Solving Bandwidth Bottlenecks

With the runway to HBM3 shortening as we head to the end of 2021, it’s a good time to make sure that you have in place what you’ll need to keep feeding the hunger for bandwidth. Memory interface IP can help you achieve your memory throughput requirements with minimal power consumption and low latency, while reducing integration risks. Verification IP aligned to the latest protocols helps accelerate runtime, debug, and coverage closure for your designs.
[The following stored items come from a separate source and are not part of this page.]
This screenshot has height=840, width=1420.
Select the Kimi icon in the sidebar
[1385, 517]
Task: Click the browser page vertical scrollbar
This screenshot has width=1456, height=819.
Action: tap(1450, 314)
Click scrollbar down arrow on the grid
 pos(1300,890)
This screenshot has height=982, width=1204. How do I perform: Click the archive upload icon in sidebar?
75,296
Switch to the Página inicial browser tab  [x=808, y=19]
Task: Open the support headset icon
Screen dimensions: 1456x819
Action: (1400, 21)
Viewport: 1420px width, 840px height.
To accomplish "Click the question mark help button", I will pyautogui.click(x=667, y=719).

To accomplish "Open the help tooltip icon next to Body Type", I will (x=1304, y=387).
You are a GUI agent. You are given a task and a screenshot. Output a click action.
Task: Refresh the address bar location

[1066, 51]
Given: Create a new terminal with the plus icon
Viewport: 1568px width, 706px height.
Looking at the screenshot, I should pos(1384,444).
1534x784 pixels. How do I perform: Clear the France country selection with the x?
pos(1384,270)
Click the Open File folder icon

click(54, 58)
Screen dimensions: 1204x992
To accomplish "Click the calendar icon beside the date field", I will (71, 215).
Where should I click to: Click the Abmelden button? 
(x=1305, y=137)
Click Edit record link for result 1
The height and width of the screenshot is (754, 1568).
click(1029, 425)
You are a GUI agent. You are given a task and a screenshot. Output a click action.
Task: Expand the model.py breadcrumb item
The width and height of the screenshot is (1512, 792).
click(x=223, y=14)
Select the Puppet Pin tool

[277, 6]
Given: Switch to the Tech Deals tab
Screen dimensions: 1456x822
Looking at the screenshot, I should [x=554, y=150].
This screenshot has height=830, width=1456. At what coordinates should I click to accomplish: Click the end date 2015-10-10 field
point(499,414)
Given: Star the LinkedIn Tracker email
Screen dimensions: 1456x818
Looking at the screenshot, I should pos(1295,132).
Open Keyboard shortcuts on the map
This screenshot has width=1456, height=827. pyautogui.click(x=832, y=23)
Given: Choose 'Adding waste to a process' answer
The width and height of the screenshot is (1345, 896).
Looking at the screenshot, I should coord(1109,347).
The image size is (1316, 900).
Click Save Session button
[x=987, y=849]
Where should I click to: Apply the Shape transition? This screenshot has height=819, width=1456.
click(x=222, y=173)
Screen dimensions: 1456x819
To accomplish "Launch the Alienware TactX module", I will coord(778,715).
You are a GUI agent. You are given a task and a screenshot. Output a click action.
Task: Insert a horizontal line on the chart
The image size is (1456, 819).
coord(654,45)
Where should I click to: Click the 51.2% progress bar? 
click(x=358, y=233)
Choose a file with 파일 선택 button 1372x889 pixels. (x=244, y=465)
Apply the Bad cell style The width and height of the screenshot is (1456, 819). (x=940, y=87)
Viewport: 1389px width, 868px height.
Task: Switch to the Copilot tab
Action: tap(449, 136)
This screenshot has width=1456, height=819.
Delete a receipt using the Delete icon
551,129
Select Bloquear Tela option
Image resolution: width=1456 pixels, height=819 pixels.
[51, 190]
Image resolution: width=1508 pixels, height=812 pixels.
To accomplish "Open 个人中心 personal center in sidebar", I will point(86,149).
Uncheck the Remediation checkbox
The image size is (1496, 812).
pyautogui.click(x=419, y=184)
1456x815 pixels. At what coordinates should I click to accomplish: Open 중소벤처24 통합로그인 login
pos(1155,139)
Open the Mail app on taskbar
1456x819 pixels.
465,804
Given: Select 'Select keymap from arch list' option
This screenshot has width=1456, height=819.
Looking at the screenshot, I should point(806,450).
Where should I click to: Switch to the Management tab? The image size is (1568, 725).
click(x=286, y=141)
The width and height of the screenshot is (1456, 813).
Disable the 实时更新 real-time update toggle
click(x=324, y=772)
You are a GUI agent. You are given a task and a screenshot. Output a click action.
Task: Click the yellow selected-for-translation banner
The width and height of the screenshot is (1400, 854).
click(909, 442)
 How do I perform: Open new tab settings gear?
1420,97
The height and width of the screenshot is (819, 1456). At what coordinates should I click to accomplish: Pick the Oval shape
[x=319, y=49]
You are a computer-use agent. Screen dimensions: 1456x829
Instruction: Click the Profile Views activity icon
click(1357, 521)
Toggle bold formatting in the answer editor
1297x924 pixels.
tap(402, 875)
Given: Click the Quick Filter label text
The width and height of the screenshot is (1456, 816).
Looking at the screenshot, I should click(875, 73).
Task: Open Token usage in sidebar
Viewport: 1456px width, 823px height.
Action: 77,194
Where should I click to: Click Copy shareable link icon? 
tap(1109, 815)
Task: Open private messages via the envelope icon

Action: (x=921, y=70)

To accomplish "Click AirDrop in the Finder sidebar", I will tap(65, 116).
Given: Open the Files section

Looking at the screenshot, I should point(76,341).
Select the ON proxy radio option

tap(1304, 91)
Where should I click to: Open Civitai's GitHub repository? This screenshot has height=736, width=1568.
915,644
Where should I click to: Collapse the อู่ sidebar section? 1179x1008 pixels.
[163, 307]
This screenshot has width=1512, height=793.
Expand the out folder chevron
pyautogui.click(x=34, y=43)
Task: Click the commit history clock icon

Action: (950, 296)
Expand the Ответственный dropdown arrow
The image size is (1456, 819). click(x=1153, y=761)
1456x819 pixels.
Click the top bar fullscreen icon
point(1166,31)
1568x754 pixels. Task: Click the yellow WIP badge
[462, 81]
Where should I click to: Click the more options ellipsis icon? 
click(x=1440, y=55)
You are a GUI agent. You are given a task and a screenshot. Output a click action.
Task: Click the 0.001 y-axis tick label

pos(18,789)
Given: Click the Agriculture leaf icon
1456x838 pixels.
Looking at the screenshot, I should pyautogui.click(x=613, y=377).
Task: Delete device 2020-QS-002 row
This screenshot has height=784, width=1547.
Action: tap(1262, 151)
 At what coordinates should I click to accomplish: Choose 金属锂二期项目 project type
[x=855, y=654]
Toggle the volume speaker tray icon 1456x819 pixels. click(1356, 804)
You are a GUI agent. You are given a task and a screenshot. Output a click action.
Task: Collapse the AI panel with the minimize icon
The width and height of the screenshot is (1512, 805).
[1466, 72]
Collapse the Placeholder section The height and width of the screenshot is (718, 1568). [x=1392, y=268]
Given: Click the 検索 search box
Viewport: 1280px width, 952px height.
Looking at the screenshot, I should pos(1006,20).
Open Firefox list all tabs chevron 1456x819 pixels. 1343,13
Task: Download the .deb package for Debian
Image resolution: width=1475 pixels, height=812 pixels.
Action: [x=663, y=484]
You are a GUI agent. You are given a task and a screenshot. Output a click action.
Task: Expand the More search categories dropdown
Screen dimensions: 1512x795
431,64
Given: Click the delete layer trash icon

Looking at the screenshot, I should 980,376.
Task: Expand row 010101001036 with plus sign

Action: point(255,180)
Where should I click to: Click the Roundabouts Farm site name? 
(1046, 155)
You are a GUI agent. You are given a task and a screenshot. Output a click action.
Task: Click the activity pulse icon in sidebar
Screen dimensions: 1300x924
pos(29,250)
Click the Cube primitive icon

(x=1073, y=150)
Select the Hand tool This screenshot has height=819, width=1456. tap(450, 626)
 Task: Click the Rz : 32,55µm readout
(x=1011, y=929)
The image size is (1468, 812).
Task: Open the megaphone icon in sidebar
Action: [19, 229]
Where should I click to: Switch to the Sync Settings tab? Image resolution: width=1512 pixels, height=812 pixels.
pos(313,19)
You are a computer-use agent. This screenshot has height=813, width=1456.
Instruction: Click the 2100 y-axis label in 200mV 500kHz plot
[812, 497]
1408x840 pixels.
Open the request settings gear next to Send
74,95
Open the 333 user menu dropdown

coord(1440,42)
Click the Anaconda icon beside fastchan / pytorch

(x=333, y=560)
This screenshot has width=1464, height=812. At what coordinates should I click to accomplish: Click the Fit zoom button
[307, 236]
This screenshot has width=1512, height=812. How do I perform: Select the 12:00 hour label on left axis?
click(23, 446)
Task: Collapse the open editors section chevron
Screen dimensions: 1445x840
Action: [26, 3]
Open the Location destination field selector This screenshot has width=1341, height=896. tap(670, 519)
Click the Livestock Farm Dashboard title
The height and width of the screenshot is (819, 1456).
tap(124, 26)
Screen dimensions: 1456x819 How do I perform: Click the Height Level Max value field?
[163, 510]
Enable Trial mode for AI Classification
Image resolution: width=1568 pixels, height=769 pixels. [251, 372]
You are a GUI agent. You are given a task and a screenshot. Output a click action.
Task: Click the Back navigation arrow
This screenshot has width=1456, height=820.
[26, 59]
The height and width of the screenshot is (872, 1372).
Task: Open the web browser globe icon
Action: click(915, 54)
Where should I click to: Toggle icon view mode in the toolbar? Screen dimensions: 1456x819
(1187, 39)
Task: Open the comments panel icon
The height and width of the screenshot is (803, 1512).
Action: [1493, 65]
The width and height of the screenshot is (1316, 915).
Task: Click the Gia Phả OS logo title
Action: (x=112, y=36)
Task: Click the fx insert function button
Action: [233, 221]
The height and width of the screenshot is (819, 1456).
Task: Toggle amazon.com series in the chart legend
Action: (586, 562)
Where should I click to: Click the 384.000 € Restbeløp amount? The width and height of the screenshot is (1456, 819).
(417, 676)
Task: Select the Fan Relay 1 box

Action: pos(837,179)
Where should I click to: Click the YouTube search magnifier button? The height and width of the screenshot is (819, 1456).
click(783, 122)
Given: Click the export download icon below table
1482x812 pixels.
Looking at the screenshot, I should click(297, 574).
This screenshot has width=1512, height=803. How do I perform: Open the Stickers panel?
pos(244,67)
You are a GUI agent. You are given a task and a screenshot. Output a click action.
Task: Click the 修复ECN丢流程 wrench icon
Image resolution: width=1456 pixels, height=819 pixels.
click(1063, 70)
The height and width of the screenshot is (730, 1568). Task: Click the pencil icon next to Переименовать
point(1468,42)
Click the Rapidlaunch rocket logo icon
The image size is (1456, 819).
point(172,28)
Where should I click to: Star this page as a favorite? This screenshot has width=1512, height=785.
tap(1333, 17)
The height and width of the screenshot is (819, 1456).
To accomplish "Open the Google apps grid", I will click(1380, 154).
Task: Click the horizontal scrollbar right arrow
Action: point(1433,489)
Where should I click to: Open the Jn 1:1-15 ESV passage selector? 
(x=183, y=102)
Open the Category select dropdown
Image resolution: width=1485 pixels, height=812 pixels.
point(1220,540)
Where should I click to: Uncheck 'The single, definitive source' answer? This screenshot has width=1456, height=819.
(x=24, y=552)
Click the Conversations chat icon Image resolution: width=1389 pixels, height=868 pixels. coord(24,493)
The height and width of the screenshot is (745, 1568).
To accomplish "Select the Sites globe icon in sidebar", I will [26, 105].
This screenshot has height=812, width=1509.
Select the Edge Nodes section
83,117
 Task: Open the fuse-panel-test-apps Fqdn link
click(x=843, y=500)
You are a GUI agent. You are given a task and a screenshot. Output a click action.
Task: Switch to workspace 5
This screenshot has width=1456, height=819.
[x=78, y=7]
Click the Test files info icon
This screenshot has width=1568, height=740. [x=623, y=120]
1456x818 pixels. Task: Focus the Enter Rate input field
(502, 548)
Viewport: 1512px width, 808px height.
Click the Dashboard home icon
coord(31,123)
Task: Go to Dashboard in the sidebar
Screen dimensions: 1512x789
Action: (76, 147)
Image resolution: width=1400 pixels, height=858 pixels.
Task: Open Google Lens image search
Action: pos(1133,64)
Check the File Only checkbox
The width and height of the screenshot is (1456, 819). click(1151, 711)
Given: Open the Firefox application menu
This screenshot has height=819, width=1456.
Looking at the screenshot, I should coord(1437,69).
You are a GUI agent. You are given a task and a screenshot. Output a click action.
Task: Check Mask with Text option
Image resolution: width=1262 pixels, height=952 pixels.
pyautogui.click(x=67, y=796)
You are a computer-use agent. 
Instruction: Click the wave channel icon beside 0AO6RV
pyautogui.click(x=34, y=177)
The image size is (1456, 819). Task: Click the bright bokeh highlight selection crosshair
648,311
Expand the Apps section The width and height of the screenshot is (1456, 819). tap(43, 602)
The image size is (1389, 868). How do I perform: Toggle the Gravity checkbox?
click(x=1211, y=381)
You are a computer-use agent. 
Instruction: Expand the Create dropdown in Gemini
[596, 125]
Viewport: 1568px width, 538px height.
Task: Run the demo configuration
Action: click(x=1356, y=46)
As we continue our efforts to stay ahead of emerging standards, Synopsys has recently announced the industry’s first complete HBM3 IP solution, including controller, PHY, and verification IP for 2.5D multi-die package systems. Synopsys DesignWare® HBM3 Controller and PHY IP, built on silicon-proven HBM3E IP, tap into our interposer expertise to provide a low-risk solution supporting high memory bandwidth up to 921 GBps.

On the verification side, our offerings include our Verification IP with built-in coverage and verification plans, as well as off-the-shelf HBM3 memory models for Synopsys ZeBu® emulation and HAPS® prototyping systems. Additionally, Synopsys 3DIC Compiler multi-die design platform accelerates development of HBM3 system designs through fully integrated architectural exploration, implementation, and system-level analysis.

In a recent news release about our new HBM3 offerings, Cheol Kyu Park, vice president, HBM product champion, and head of DRAM product engineering at SK hynix, noted, “We will leverage our long-standing relationship with Synopsys to provide our mutual customers with fully-tested and interoperable HBM3 solutions that can maximize memory performance, capacity and throughput.”

Memory bandwidth doesn’t have to become a bottleneck. HBM continues evolving to provide a reliable way to quickly move data between a system’s processor and its memory. Once HBM3 becomes standardized, the protocol promises to bring even faster speeds and lower power consumption to our most compute-intense applications.